Some, only naming a few, of the name brands that compete with Exide are Hawker Energy (one of the world’s largest industrial battery consortia), Optima (a maker of automotive and marine batteries) , EnerSys (an industrial battery manufacturer) and Interstate Batteries (a manufacturer of both sealed and conventional automotive and industrial batteries).
Each company must meet the challenge of lead pricing, lean manufacturing techniques, and quality product to produce a competitive product. Exide must pull together all its resources to meet the challenge to keep its market share.
A Century of Leadership
Exide is proud to say that it “holds one of the top three positions in every major market around the world - including network power, motive power, transportation and military/aerospace.” The Company has a rich history, beginning with the Chloride Accumulator -a storage battery, the first product of the Electric Store Battery Company in 1888. Later, the company’s name was changed to Exide, a coined word combining excellent and oxide. Exide’s batteries were placed in the first submarine, the first automatic railway switching/signalling system and the first transatlantic “wireless” telegraph transmission.
With operations in 89 countries and sales and services in over 120 countries, Exide truly has a global presence. The Company had total sales of $2,476.3 million with over 14,000 employees at the end of their fiscal year 2005.
Exide continues to build quality products. The Company has provided many batteries for government purposes from the battlefield in Iraq to the Apollo space program. Most recently (April 9th), Exide was awarded a $7,806,767 fixed-price contract for one Seawolf, five Los Angeles, and two Ohio Class Valve Regulated Lead-acid main storage batteries for the Navy submarine fleet.

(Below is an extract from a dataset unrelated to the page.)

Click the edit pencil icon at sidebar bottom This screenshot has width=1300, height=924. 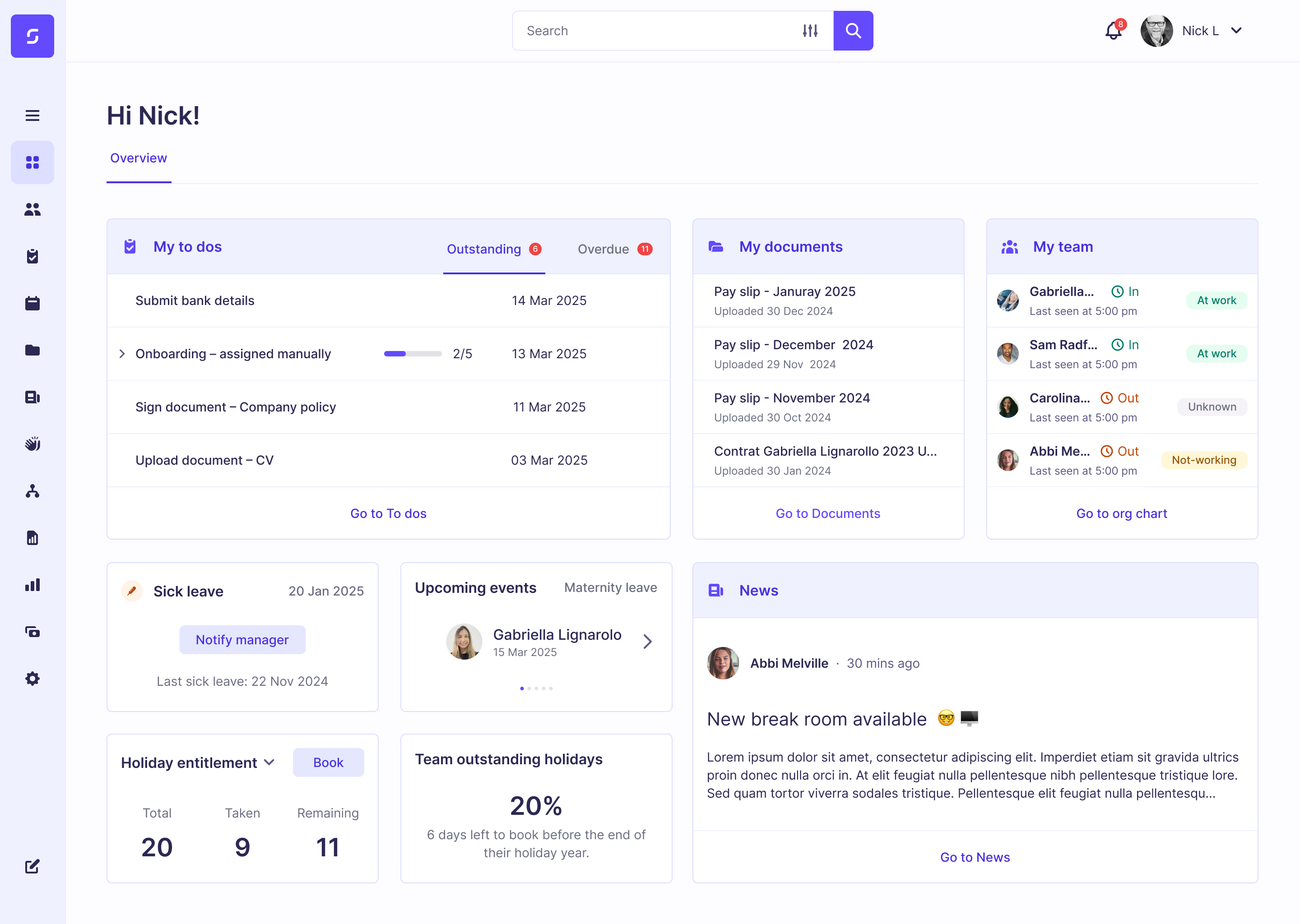(32, 867)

Litigation (and the associated costs) does not seem to escape any company and Exide is no exception. Recently, Exide received a favorable trademark ruling in a suit involving EnserSys. The stock tweaked up a little on the news, but has since retreated to lower prices.
Ownership
Top Institutional holders of Exide which have filed Schedule 13G with the Securities and Exchange Commission are Sterling Capital Management, LLC, Tontine Management LLC and Donald Smith and Company, Inc. A complete list of institutional investors are listed by Thomson Financial.

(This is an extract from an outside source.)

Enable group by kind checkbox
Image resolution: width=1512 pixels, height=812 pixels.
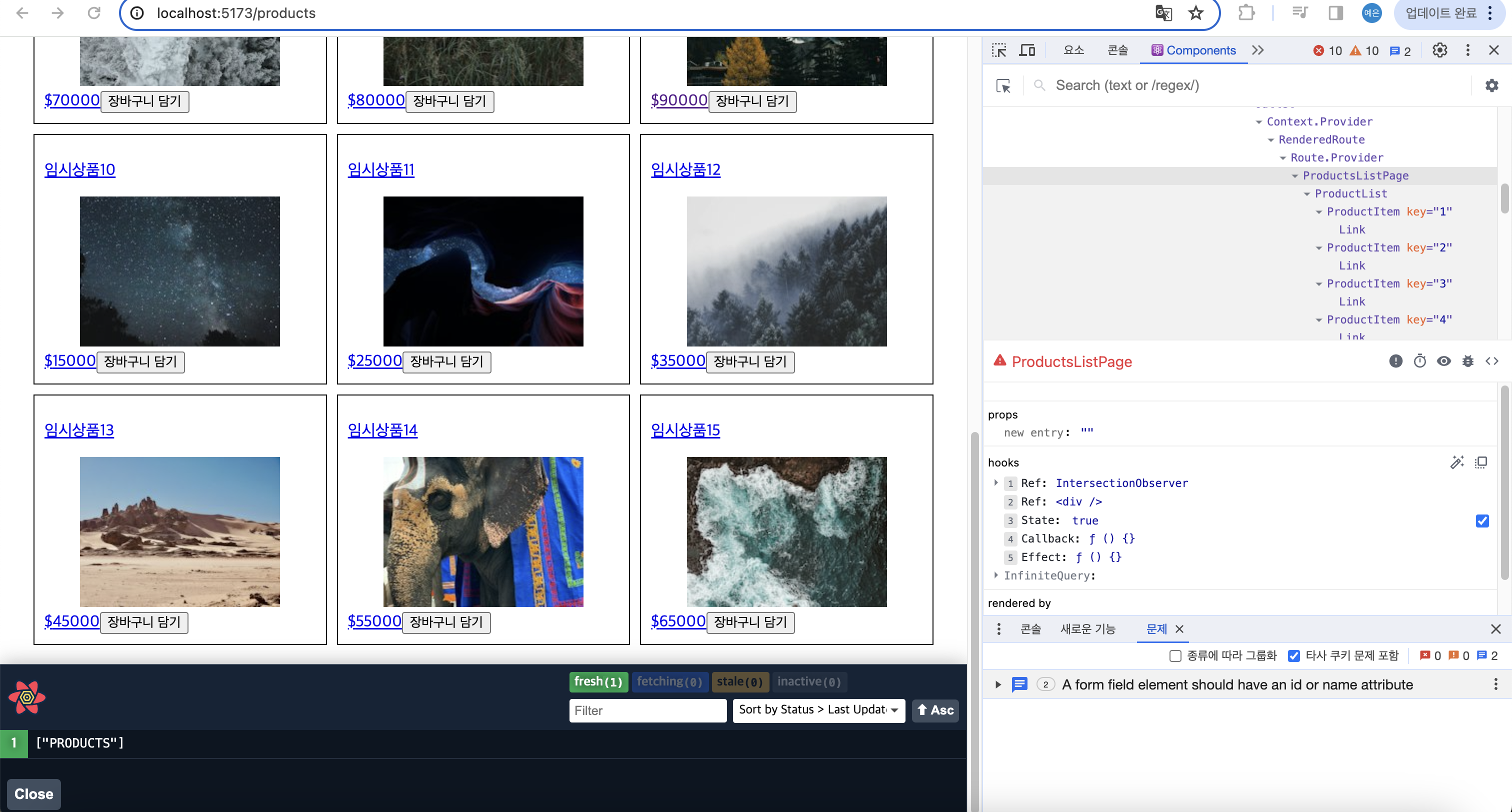(x=1175, y=656)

Last August, Mellon HBV Alternative Strategies, a hedge fund, took a 9.9 percent position in Exide. Such positions are taken to make presence as an activist group, which because of its size, can press for changes in corporate governance. It is not known if the stock has since been sold by the fund.
Looking Ahead
Exide’s 2006 fiscal year ended on March 31, 2006 although data from the results will probably not be forthcoming until sometime in May. In addition, BCI will hold its annual convention in the first week of May Here the economy affecting the battery industry, issues within the industry, and predictions and forecasts for shipments will unfold. BD will report on Exide’s results and the Convention. Look for updates in the next issues.